Söyledikleri tartışılabilir fakat söyleyiş biçimleri size de sorunlu
gelmiyor mu?
Sosyal medyadaki bu acının teşhiri giderek
reklamlaşmaya başladı. Devlet şiddetiyle öldürülmüş kişilerin bazı yakınları bu
teşhirin yaygınlaştırılması ve takipçilerde “vicdani gözetleme şehveti”
yaratması için bir tür araç oldular. Bir arkadaşımın “ölülerimizin üzerine
basıp zıplama sanatı” olarak tanımladığı bu “acılardan rant devşirme kapısı”
aynı zamanda dokunulmazdı. Çünkü çoğunluk bundan şehvet duyuyor ve karşınızda
ağır küfürleri ve alaycı tavırlarıyla cephe oluşturuyordu.
Reklam sektörüne benzer olarak bu teşhirin “müşteriye” aktarımı, zamanla, “estetik”
kaygılarla dönüşmeye başladı. Misal aile fertlerinden birini kaybetmiş kişi,Gezi
sürecinde devlet şiddetiyle ölenlerin fotoğraflarından “kolaj” yaparak bunu
dolaşıma sokabiliyor. Çünkü acılar ancak estetik bir şekil alırsa sosyal
medyada ilgi görüyor. Bu kolajla süreci kendisinden farklı yaşayan diğer
aileler adına da söz sahibi olabiliyor. Hatta her fırsatta yanlarında olduğunu
hatırlatıyor.
Bundan rahatsız olan bir twitter kullanıcısının “acının pornosunu yapmayın”
diye tepkisini dile getirdiğinde diğer “gözetleyiciler” tarafından küfürlerle
bastırılması kaçınılmazdır. Çünkü ölen kişinin arkasından derlenen şiirler,
tweetler, itinayla hazırlanmış kolajların yarattığı şehvet; aksini düşünenleri
linç ettirecek etkiyi yaratmıştır. Oysa bu ucuz kolajlar, berbat şiirler,
birbirini tekrarlayan sloganik tweetler ve haz veren retweetler öleni değil bu
pornografiyi hazırlayanları özneleştirip görünür kılar. Anlam üretmeyen bu
korkunç performanslar “müşterisini” ölümü şehvetle izleyen garip yaratıklar
topluluğuna çevirebilir. Bir döngü halinde, performanslar rt’lerle karşılık
bulur ve bir çeşit hazza dönüşür. Bu döngü ne kadar pornografik olursa rant o
kadar büyüyebilir.

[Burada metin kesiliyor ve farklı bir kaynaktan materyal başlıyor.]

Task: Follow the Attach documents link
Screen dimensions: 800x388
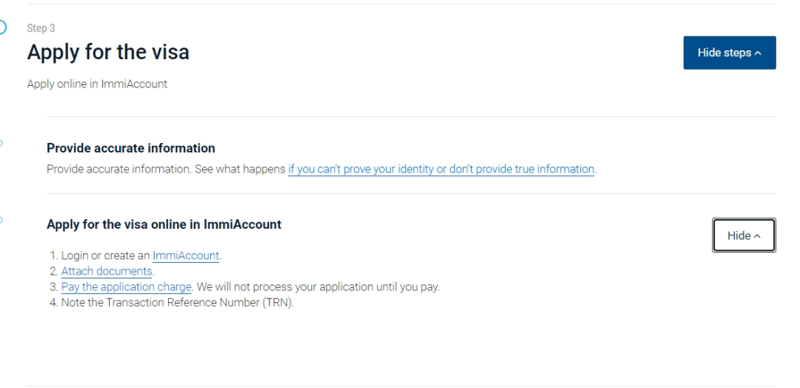Action: click(107, 272)
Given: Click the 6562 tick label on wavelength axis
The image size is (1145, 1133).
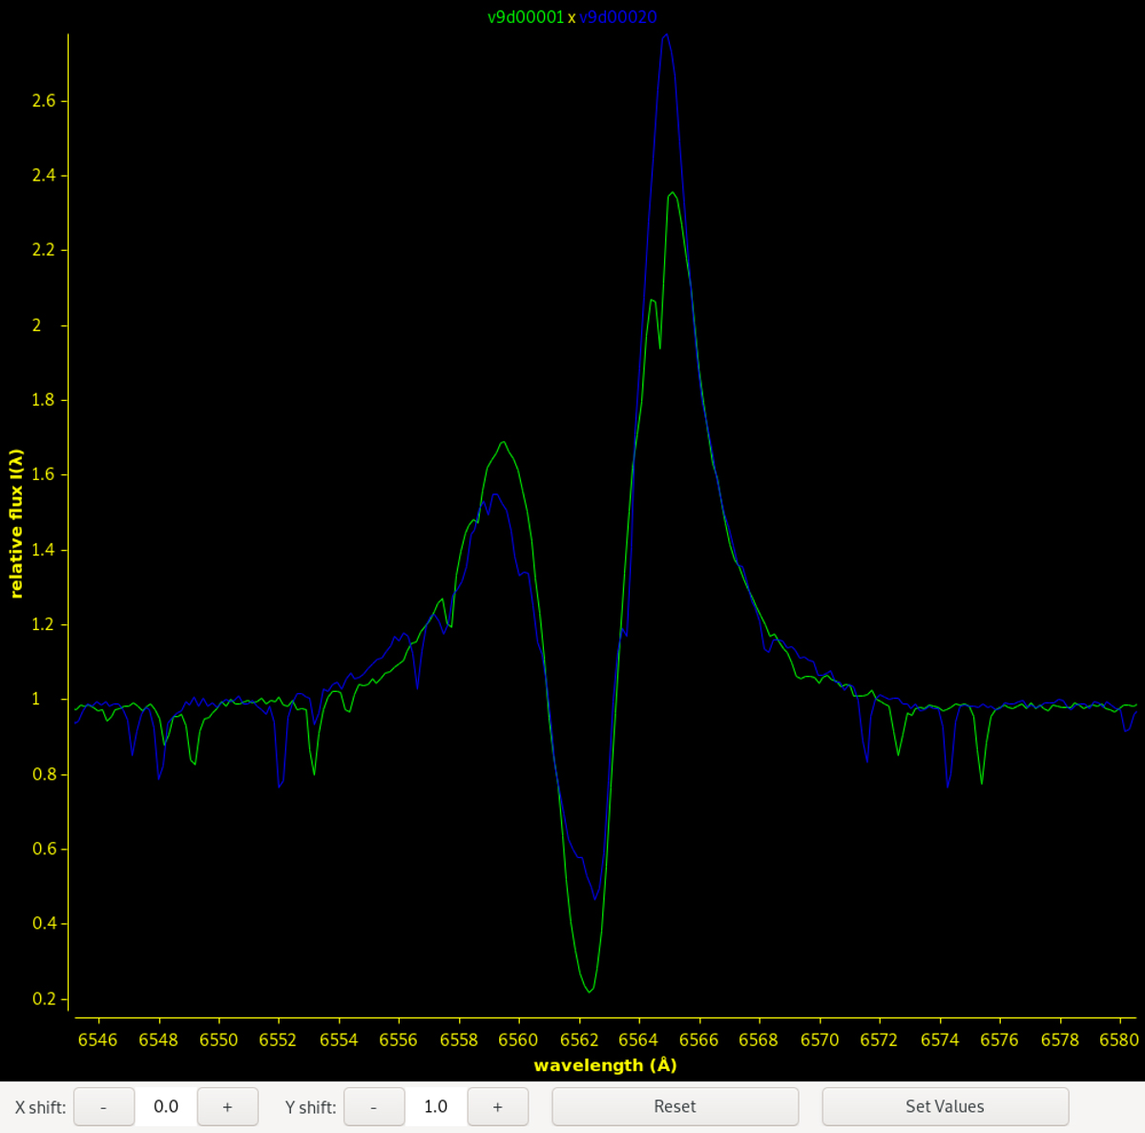Looking at the screenshot, I should 578,1039.
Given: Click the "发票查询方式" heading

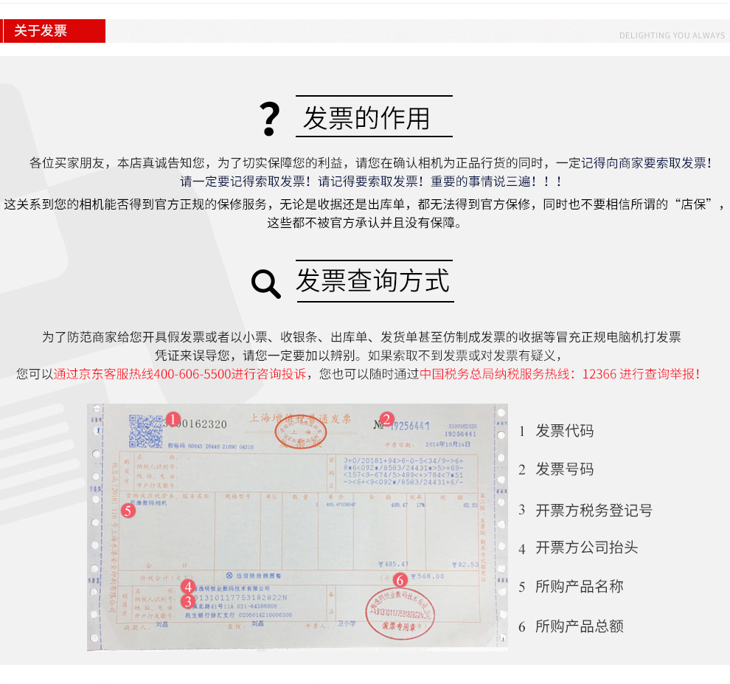Looking at the screenshot, I should [373, 281].
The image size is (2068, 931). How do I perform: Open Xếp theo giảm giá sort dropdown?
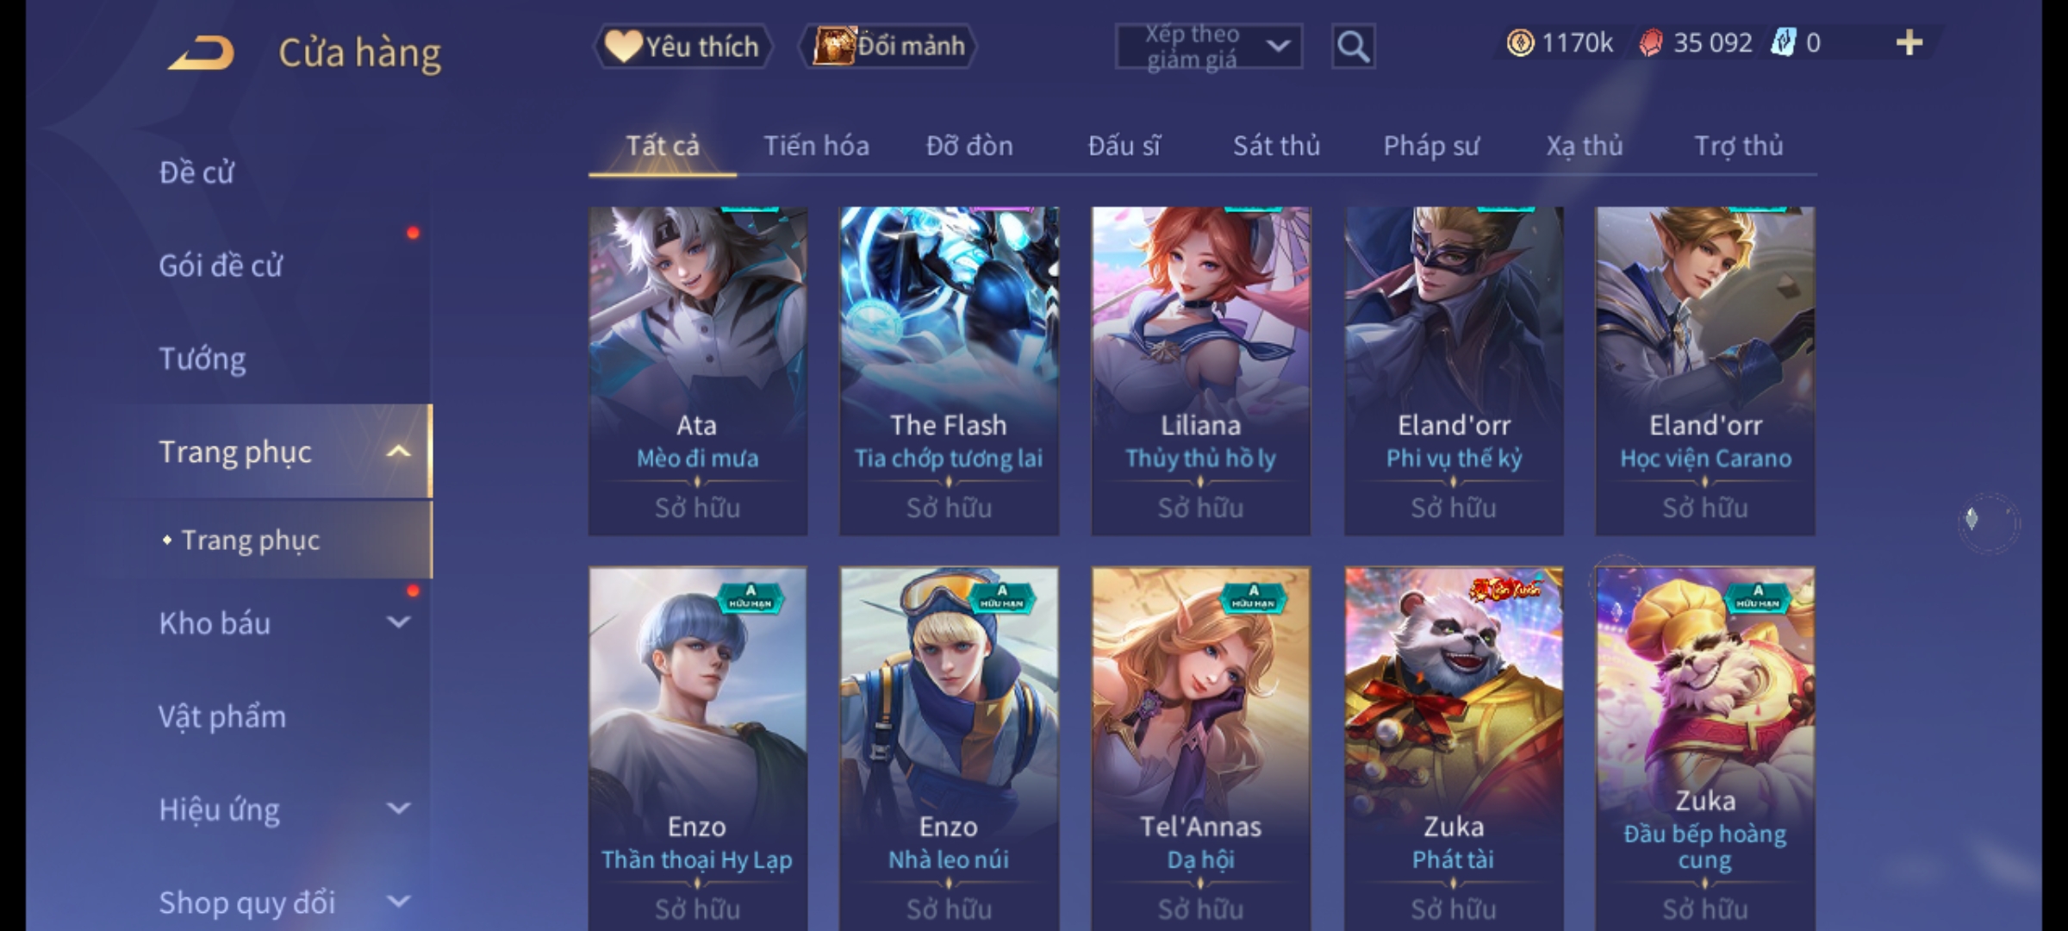pos(1209,47)
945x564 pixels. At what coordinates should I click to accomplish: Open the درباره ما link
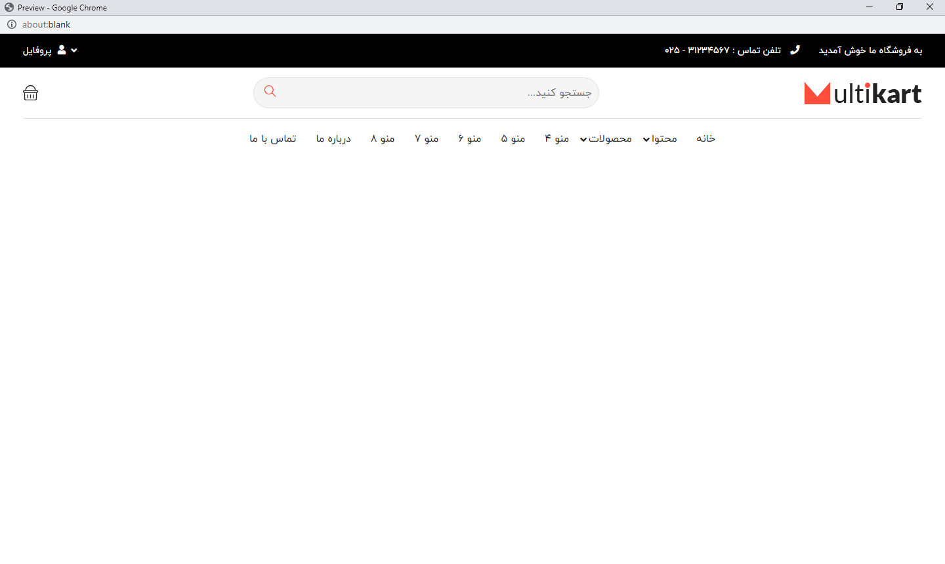333,138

Bu korkunç sahne performanslarına itiraz edenlerse küfür ve
sanal lince layık görülür.
Polisin faşist şiddetinden dolayı oğulları
aylardır hastanede yatan ailenin “merak ve ilgiden” bunalıp, özenle ve yumuşak
bir dille (aslında bizi rahat bırakın anlamına gelen) “yalnız kalmak istiyoruz”
minvalindeki açıklamaları hiç ilginizi çekiyor mu? Hayır. Fakat onların adına
alt metni “ben yanlarındayım görüyor musunuz” olan açıklamalar ilgi alanınıza
giriyor. Ailenin bu fotoğrafın bir parçası olmak istemeyişini anlayamıyorsunuz.
Neredeyse her gün bir şarkıcı/sanatçı hastaneye gidiyor. Aileyi teşhircilik
şiddetine maruz bırakarak fotoğraflar çekiyor, bu sayede belli mecarlarda haber
olma fırsatı bulabiliyor. Bu tablodan rahatsız olmamayı kendine yediremeyen, bu
ranttan tiksinen insanlar tepki verdiklerindeyse küfür ve alaycılıkla bastırılırken,
bir yandan ortadaki acıyı seyretme şehveti desteklenmiş oluyor.